**Work instruction**
Using the data below, copy out all lines with the word "will".

**Data for review**
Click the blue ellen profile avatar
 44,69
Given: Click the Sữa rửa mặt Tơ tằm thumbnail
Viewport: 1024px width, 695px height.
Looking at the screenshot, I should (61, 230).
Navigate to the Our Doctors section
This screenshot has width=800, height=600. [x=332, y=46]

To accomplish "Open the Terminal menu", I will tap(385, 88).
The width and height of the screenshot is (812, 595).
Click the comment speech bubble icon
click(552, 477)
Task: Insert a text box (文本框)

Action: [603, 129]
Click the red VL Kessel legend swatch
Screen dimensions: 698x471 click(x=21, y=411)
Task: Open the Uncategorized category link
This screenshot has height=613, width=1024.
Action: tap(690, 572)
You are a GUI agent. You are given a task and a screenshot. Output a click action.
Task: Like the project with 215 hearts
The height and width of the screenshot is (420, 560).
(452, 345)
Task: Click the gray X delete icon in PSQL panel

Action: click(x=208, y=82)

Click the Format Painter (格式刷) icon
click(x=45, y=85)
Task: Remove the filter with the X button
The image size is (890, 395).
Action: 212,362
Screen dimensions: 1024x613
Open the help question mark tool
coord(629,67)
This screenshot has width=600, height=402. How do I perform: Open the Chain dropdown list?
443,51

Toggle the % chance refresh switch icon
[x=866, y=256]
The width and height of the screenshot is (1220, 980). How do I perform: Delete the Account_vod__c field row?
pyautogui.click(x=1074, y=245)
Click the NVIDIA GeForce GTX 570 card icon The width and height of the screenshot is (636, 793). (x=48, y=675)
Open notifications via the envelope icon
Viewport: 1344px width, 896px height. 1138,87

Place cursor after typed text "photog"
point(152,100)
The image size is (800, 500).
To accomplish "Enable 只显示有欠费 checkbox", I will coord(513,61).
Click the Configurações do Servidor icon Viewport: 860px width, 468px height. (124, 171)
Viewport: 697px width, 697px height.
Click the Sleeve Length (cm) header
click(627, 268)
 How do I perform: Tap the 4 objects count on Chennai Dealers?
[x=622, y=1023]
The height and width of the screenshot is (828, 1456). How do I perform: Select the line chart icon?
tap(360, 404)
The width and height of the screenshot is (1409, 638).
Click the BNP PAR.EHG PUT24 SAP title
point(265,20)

**Written answer**
To accomplish "Open the Terminal menu", I will tap(385, 88).
To accomplish "Enable 只显示有欠费 checkbox", I will coord(513,61).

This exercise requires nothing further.